Large sections of Faults essentially act as a twofer between Leland Orser’s mind control expert, Dr. Ansel Roth, and a de-glamorised Mary Elizabeth Winstead, as cult member, Claire.
The movie opens with Ansel broke, and beaten by the soulless life he leads. He tours his new book around nameless towns, staying in characterless hotels, lecturing to faceless crowds. Our introduction to this highly unlikable character even sees him attempting to swipe an extra complimentary meal from his hotel.
However, that all changes when Claire’s parents stick around after one of his talks, pleading for help bringing their estranged daughter back to reality and into their lives once more. After initially refusing, all it takes is a free breakfast (and possibly the challenge of a new patient?) to rekindle his passion for this morally questionable science.
Claire is then kidnapped and put up in a motel room for five days with Dr. Roth.

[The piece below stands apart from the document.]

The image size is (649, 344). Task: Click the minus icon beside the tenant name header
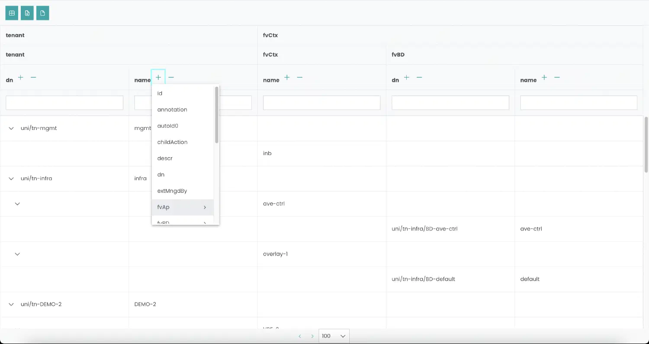point(171,77)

But as the sessions go on, we come to realise that everything might not be quite as it seems.
Stearn leads us down a claustrophobic path with his screenplay, regularly, but subtley, shifting power between Ansel, his manager (who’s after repayment for a botched book deal), Claire’s parents, and maybe even Claire herself.
It’s a fascinating struggle for dominance, and working out exactly who is in control at any given time arguably provides the film’s strongest driving force. It results in the themes of social control and free will being far more than just a surface; their influence is seeded deep within this picture.
Stearn obviously has a firm handle on this story, and his intelligent direction opens up all sorts of new areas for exploration. By choosing to use very few wide shots, he keeps our attention firmly on these characters. Many of his medium shots also leave characters heads obscured. In the opening sequence in the hotel’s restaurant, the two waiters are left headless for the majority of the scene, ensuring our focus is set squarely on Ansel. This extends to Stearn’s preference for passed-the-body shots, as opposed to the more conventional over-the-shoulder, which leave characters’ heads obscured for extended sections of many scenes.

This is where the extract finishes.